Arab media reported on Sunday night that Syria had downed an Israeli drone in the Golan Heights.

According to the report, which appeared on Hezbollah’s Al-Manar television and on official Syrian TV, an "unmanned aircraft of the Zionist regime was downed over the skies of Quneitra, close to the border."

In response, the IDF said, according to Channel 2 News, that "the IDF does not respond to foreign reports.”

Later on Sunday, the IDF Spokesperson said it was “unaware of any unmanned aircraft that was shot down in the Golan.”

The report comes two weeks after Syria accused Israel of carrying out airstrikes against two government-held areas in Damascus province.

After the alleged Israeli airstrikes, Arab media outlets reported that the airstrikes targeted Syrian military sites that were being used to store arms destined for Hezbollah.

Shortly after the strikes, rumors circulated the sites - including Damascus International Airport and the Dimas airbase - were being used to store sophisticated weapons, including Russian-made S300 surface-to-air missiles.

Israeli officials have remained tight-lipped, as in previous apparently Israeli strikes against "game-changing" arms destined for Hezbollah.

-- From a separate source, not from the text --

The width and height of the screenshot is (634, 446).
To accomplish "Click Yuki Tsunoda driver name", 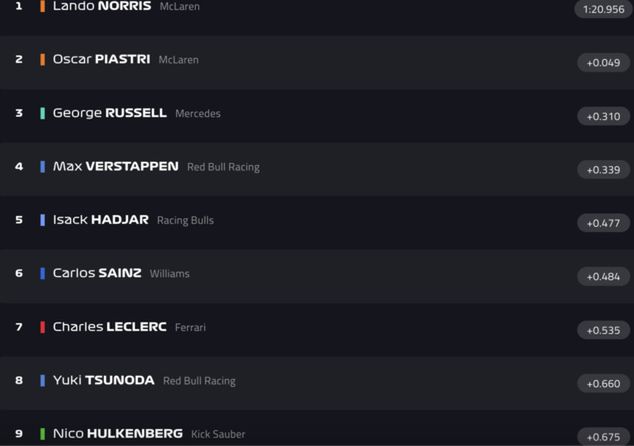I will coord(103,380).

But speaking to Kol Yisrael radio a day after the alleged airstrikes, Intelligence Minister Yuval Steinitz appeared to allude to the strikes, and reiterated that Israel would prevent sophisticated arms from reaching the hands of terrorists.

Syria, for its part, demanded that the United Nations impose sanctions on Israel in response to what it termed “the Israeli aggression on the Syrian soil”.

In a letter addressed to UN Secretary-General Ban Ki-moon and the UN Security Council, the Syrian Foreign Ministry said that Israel “has committed a heinous crime against the sovereignty of Syria as Israeli warplanes attacked two safe areas in al-Dimas and near Damascus International Airport in Damascus Countryside, causing material damage in a number of institutions there.”

The letter claimed, as Syria has done in the past, that “the attack is in the framework of extending help and support to the armed terrorist groups in Syria, especially after the series of achievements made by the Syrian army in Deir Ezzor, Aleppo, Daraa and other areas.”